Steinbaum Sara, Kelso Anabel, Dairi Nawal Firas, Boucher Normand S, Yu Wenjing
Department of Orthodontics, School of Dental Medicine, University of Pennsylvania, Philadelphia, PA 19104, USA.
School of Dental Medicine, University of Pennsylvania, Philadelphia, PA 19104, USA.
Diagnostics (Basel). 2024 Oct 19;14(20):2331. doi: 10.3390/diagnostics14202331.
BACKGROUND/OBJECTIVES: Degenerative joint disease (DJD) of the TMJ can impact patients' quality of life and complicate orthodontic treatment. Stabilizing splints are a common conservative treatment in managing TMDs symptoms, although their long-term effects on condylar morphology are poorly studied. This study aimed to assess the impact of stabilizing splints on condyle morphology using cone-beam computed tomography (CBCT) in patients with various stages of DJD. Forty-two condyles with pre- (T1) and post- (T2) splint therapy scans were analyzed.

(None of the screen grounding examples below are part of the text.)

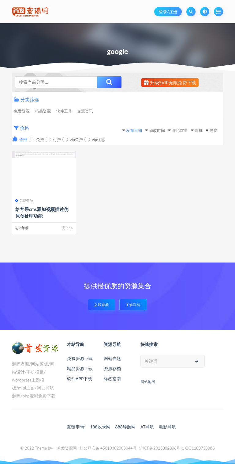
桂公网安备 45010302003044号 (108, 448)
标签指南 (112, 378)
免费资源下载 (80, 358)
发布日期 (134, 130)
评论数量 (180, 130)
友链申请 (75, 426)
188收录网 (100, 426)
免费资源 (22, 111)
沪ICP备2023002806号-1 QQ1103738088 (177, 448)
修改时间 (157, 130)
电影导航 (167, 426)
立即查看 (101, 305)
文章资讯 (85, 111)
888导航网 (125, 426)
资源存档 (112, 368)
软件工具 (64, 111)
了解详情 (133, 305)
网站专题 (112, 358)
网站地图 (147, 381)
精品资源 (43, 111)
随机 (199, 130)
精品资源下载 (80, 368)
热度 (214, 130)
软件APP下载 (79, 378)
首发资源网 (67, 448)
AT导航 (147, 426)
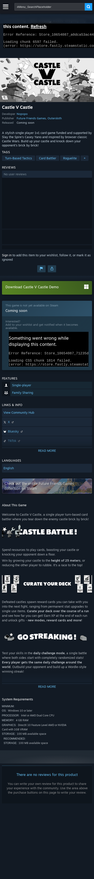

CBCT scans were sectioned into sagittal and coronal slices for condyle classification and measurement. T1 and T2 CBCTs were superimposed before linear and area measurements at different poles.
Our results indicate that condyles in the normal group remain unchanged after splint therapy. The majority of subjects in the degenerative groups remained in the same classification group: six out of fourteen degenerative-active patients became degenerative-repair, while three out of twenty-two degenerative-repair patients progressed to degenerative-active. There is no significant remodeling of condylar width pre- and post-splint therapy. On average, there is more bone deposition than reduction in condylar height after splint therapy, although individual variation exists.
Stabilizing splints offer a low-risk intervention for managing DJD and may contribute to favorable adaptive changes in the condyles.
背景/目的:颞下颌关节退行性关节病(DJD)会影响患者生活质量,并使正畸治疗复杂化。稳定(牙合)垫是治疗颞下颌关节紊乱病(TMD)症状的一种常见保守治疗方法,但其对髁突形态的长期影响研究较少。本研究旨在使用锥形束计算机断层扫描(CBCT)评估稳定(牙合)垫对不同阶段DJD患者髁突形态的影响。分析了42个髁突在戴(牙合)垫治疗前(T1)和治疗后(T2)的扫描图像。
将CBCT扫描图像切成矢状面和冠状面切片,用于髁突分类和测量。在对不同极点进行线性和面积测量之前,将T1和T2的CBCT图像进行叠加。
我们的结果表明,正常组的髁突在戴(牙合)垫治疗后保持不变。退变组的大多数受试者仍处于同一分类组:14例退变活跃患者中有6例变为退变修复,22例退变修复患者中有3例进展为退变活跃。戴(牙合)垫治疗前后髁突宽度无明显重塑。平均而言,戴(牙合)垫治疗后髁突高度的骨质增生多于骨质吸收,尽管存在个体差异。
稳定(牙合)垫为DJD的治疗提供了一种低风险的干预措施,可能有助于髁突产生良好的适应性变化。